--- RECORD EXCERPTS ---
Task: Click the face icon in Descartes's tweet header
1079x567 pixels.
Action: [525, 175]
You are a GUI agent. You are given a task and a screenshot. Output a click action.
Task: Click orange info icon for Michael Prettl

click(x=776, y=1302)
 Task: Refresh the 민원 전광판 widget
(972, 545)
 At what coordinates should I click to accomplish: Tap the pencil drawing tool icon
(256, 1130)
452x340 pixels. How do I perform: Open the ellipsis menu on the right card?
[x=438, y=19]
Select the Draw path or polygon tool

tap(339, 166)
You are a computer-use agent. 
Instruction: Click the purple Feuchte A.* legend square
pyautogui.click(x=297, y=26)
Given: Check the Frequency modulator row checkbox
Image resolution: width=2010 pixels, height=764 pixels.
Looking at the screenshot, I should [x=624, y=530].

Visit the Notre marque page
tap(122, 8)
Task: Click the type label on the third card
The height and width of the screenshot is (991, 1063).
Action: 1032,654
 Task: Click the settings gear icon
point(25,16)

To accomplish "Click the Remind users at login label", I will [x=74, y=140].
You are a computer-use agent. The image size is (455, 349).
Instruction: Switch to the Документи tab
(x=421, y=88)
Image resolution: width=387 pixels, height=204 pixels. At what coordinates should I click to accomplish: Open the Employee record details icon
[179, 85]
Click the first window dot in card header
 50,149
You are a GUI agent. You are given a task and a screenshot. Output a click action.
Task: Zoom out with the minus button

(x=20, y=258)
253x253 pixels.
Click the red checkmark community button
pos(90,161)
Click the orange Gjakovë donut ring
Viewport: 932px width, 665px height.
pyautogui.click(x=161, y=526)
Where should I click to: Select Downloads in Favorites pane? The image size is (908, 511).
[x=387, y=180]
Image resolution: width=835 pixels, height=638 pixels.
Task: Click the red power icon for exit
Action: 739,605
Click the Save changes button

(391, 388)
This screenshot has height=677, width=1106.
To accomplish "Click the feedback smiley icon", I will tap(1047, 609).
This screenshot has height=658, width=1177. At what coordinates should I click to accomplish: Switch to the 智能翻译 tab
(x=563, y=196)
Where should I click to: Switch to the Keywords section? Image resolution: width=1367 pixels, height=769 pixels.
---
Report every line in the items above that contains the word "computer".

You are a computer-use agent. 
You are a computer-use agent. The image size is (455, 349).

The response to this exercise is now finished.